At this year’s Hadoop Summit 2013
, I presented on the “The Data Center and Hadoop” which built upon the past two years of testing the effects of Hadoop on the data center infrastructure
. What makes Hadoop an important framework to study in the data center is that it contains a distributed system that combines both a distributed file system (HDFS) along with an execution framework (Map/Reduce). Further it builds upon itself and can provide other real-time or key/value stores(HBASE) along with many other possibilities. Each comes with its own set of infrastructure requirements that include throughput sensitive components along with latency sensitive components. Further in the Data Center, understanding how all these components work together is key to optimized deployments.
After studying many of these components and their effects, the very data we were alanyzing became a topic of a lot of our discussions. We combined application performance data, application logs, compute data AND network data to build a complete picture of what is happening in the data center.
With the advent of programmable networks (aka “Software Defined Networking”) it is not only important to make the network more application aware, but to also know where and how to analyze and make the right connections between the application and the network.

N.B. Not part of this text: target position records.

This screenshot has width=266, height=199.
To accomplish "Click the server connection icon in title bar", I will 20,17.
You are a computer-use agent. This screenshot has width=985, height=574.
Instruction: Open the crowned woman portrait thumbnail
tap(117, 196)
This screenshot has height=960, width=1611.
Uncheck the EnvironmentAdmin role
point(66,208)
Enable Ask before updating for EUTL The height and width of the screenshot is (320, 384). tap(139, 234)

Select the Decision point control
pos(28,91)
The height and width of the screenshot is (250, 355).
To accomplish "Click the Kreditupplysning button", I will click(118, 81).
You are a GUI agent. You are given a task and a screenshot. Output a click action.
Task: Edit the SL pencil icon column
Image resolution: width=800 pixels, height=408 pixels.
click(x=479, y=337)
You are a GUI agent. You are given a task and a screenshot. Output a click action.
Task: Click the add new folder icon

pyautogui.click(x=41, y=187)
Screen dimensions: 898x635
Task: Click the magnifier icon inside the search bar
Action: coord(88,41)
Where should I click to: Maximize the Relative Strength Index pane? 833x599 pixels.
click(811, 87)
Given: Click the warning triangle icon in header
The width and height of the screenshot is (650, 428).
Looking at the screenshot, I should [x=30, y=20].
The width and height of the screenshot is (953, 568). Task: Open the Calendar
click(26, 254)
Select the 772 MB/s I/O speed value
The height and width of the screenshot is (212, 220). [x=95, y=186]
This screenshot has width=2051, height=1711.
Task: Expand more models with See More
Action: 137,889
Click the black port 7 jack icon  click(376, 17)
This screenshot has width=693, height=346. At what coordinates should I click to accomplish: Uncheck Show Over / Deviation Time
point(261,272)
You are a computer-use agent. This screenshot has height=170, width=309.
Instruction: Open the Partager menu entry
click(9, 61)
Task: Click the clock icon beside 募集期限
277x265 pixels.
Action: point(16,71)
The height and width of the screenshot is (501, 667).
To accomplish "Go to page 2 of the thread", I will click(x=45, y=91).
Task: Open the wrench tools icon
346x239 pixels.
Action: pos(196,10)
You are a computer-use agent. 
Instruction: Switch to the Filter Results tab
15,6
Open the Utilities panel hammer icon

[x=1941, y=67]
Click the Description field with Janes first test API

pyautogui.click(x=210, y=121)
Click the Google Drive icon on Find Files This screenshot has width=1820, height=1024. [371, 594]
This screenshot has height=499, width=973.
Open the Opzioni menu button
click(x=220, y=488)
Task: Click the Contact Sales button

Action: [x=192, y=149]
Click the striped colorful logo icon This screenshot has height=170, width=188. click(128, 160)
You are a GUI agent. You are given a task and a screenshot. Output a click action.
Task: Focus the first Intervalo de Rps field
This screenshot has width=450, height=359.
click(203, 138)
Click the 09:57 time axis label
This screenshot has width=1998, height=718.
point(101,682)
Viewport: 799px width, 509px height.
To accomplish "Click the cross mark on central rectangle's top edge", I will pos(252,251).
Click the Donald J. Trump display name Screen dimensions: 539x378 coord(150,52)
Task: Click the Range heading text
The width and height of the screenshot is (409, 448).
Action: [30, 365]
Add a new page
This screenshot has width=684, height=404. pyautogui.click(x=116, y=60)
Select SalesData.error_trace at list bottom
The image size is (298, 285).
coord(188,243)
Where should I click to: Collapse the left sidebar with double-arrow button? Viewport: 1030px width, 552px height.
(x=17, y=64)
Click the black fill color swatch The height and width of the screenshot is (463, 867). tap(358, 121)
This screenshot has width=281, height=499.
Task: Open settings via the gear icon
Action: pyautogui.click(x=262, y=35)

First we looked from a pure operational and troubleshooting perspective. One key finding showed that throughput sensitive traffic had a direct impact on latency sensitive traffic. For example, when running a map/reduce job next to a HBase read request, can cause large spikes in the read latency due to buffer(Queue) build up on the network. To understand these scenarios, it is important to correlate the actual source of queueuing(the map/reduce job) and any other traffic that may be present at the same time. To do this, we took advantage of the programmability of the Nexus switches, to provide a high resolution view of the buffer occupancy of the actual map/reduce jobs running on the switch, along with details of the jobs themselves. We accomplished this all through the Nexus python framework we made available on our github.com/datacenter
Secondly, in order to correlate even more sources of data and to provide a longer term view, we choose to export the switching information to a separate framework to do more in depth analysis. We found that while making the network application aware for operations and troubleshooting, more in-depth analysis from multiple sources are better accomplished off the network itself (for example, using Hadoop itself). For this, we also took advantage of the programmability of the switch. Instead of traditional SNMP, which is a pull model, we used a python script on the switch to gather very high resolution counter information, aggregate and push the data out. Further, optionally, we could also synchronize everything with IEEE1588 Precision Time Protocol, to really get nanosecond accuracy to correlate the events. Latency isn’t a key considerations for Hadoop, but when tracking log data clock accuracy can be important.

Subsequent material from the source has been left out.